杉本会長:「その場合は、物件を売却して投資した方に分配することになりますが、物件価格が下がっていればその分は損をすることになります。

しかし、利回りが5.71%という事は、10年で57%の収益が得られますが、その時点で売却する場合に物件の価値が半減していたとしても、売却価格の50%と57%の利回りで7%は利益ということになります。

もっとも、このプロジェクトの分配金の利回りは不動産投資としては高い5.71%ですが、その分、大樹町という地方であることによる値下がりリスクも若干ありますので、ご投資は自己判断でお願いしたいと思います。

しかし、大樹町は近年『アジア初の民間へ開かれたスペースポート』を掲げ、官民が一体となった大規模開発に取り組んでいます。JAXA、川崎重工、ソフトバンクと、IST社だけではなく、多くの名だたる企業が宇宙への挑戦を支援しているのです。

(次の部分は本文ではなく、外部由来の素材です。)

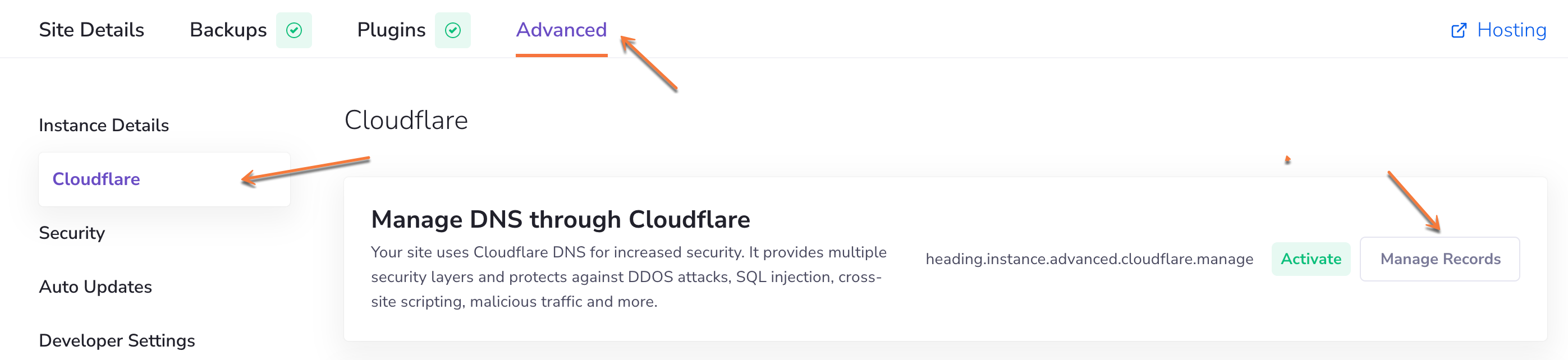This screenshot has height=360, width=1568.
Task: Open the Site Details tab
Action: tap(91, 30)
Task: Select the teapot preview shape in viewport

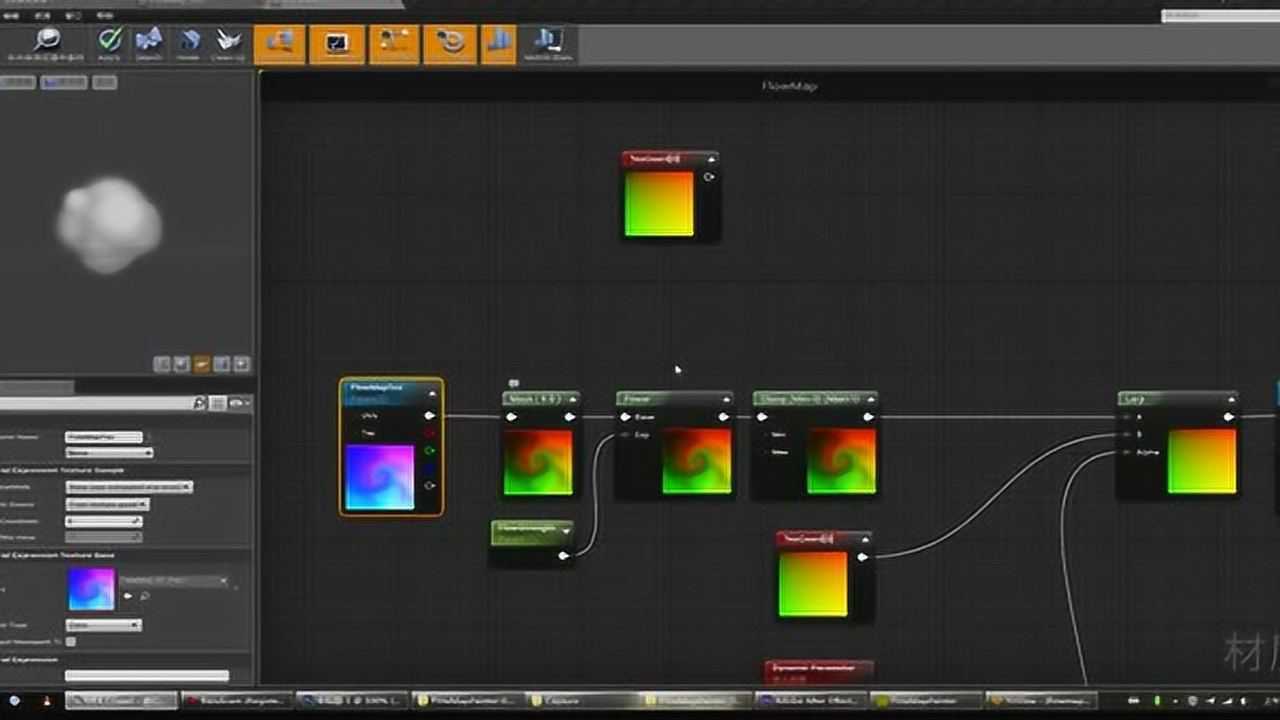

近年ではこうした開発により街の経済は活性化し、移住者も増え、不動産価格も急カーブを描いて上昇しています。

ロケットビジネスへの挑戦を応援し、一緒に夢を追って頂ける投資家の皆様にぜひご一緒いただきたいと思っています。」

「利回りくん」が優先出資者のリスクヘッジするしくみ

これまで紹介したように「利回りくん」にもリスクはあります。しかし、「利回りくん」には出資者の損失に備えた優先劣後出資という仕組みを備えたプロジェクトもあります。

優先劣後

物件に投資するお客様を「優先出資者」として、名義上の物件所有者となるシーラと匿名組合契約を締結し、出資金を決済してもらいます。その匿名組合には、シーラ自身が5%の割合となるよう劣後出資を行います。そして、物件の評価額が下落した場合、5%までは劣後出資者であるシーラが負担します。

したがって、優先出資者の出資金は、その範囲内で損失が発生することはありません。そのため、リスクを抑えて「利回りくん」を運用できるでしょう。※5%を上回る下落分に関しては、優先出資者全員で均等に負担する必要があります。

まとめ

今回は、応援型不動産クラウドファンディング「利回りくん」のリスクについて解説しました。

賃料低下、税制変更、災害など、利回りくんには複数のリスクがあります。とはいえ、これらは不動産投資すべてに共通するリスクです。

あらゆる投資にはリスクが付きものです。重要なのは、「どんなリスクがどの程度存在しているのか」「リスクをできるだけ回避する打ち手はあるか」ということを納得いくまで調べて実践することです。

利回りくんであれば、出資者の損失を最小限にすることができるでしょう。